** Provided data follows **
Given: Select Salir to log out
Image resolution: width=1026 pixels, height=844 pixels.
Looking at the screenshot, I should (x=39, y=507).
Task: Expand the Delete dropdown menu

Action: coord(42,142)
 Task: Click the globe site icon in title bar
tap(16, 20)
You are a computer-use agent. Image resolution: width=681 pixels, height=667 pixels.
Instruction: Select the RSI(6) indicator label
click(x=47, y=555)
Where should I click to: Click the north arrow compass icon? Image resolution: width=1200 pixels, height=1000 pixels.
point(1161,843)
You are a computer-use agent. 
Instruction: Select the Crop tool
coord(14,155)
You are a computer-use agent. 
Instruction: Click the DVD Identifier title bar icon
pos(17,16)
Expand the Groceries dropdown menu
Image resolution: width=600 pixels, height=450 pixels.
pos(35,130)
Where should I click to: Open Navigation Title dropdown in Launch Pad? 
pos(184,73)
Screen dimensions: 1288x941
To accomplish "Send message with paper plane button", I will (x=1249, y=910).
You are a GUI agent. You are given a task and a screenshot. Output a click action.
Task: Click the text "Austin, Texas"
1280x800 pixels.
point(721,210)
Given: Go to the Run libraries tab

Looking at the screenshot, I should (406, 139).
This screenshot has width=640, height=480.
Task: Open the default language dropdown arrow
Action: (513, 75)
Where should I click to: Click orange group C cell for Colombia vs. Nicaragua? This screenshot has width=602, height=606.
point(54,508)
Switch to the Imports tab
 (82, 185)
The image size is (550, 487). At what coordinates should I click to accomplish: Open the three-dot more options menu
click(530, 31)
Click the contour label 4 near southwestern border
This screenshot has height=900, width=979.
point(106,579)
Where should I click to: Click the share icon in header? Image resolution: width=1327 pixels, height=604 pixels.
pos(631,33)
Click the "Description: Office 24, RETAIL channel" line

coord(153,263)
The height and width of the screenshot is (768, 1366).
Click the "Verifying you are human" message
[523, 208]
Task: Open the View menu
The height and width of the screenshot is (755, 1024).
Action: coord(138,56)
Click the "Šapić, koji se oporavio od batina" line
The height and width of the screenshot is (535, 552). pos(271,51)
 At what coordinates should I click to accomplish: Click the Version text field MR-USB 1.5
** End of Provided data **
* **Exercise instructions**
The full data must appear again, retyped in every detail.

* **Solved exercise**
Given: Select Salir to log out
Image resolution: width=1026 pixels, height=844 pixels.
Looking at the screenshot, I should (x=39, y=507).
Task: Expand the Delete dropdown menu

Action: coord(42,142)
 Task: Click the globe site icon in title bar
tap(16, 20)
You are a computer-use agent. Image resolution: width=681 pixels, height=667 pixels.
Instruction: Select the RSI(6) indicator label
click(x=47, y=555)
Where should I click to: Click the north arrow compass icon? Image resolution: width=1200 pixels, height=1000 pixels.
point(1161,843)
You are a computer-use agent. 
Instruction: Select the Crop tool
coord(14,155)
You are a computer-use agent. 
Instruction: Click the DVD Identifier title bar icon
pos(17,16)
Expand the Groceries dropdown menu
Image resolution: width=600 pixels, height=450 pixels.
pos(35,130)
Where should I click to: Open Navigation Title dropdown in Launch Pad? 
pos(184,73)
Screen dimensions: 1288x941
To accomplish "Send message with paper plane button", I will (x=1249, y=910).
You are a GUI agent. You are given a task and a screenshot. Output a click action.
Task: Click the text "Austin, Texas"
1280x800 pixels.
point(721,210)
Given: Go to the Run libraries tab

Looking at the screenshot, I should (406, 139).
This screenshot has width=640, height=480.
Task: Open the default language dropdown arrow
Action: (513, 75)
Where should I click to: Click orange group C cell for Colombia vs. Nicaragua? This screenshot has width=602, height=606.
point(54,508)
Switch to the Imports tab
 (82, 185)
The image size is (550, 487). At what coordinates should I click to accomplish: Open the three-dot more options menu
click(530, 31)
Click the contour label 4 near southwestern border
This screenshot has height=900, width=979.
point(106,579)
Where should I click to: Click the share icon in header? Image resolution: width=1327 pixels, height=604 pixels.
pos(631,33)
Click the "Description: Office 24, RETAIL channel" line

coord(153,263)
The height and width of the screenshot is (768, 1366).
Click the "Verifying you are human" message
[523, 208]
Task: Open the View menu
The height and width of the screenshot is (755, 1024).
Action: coord(138,56)
Click the "Šapić, koji se oporavio od batina" line
The height and width of the screenshot is (535, 552). pos(271,51)
 At what coordinates should I click to accomplish: Click the Version text field MR-USB 1.5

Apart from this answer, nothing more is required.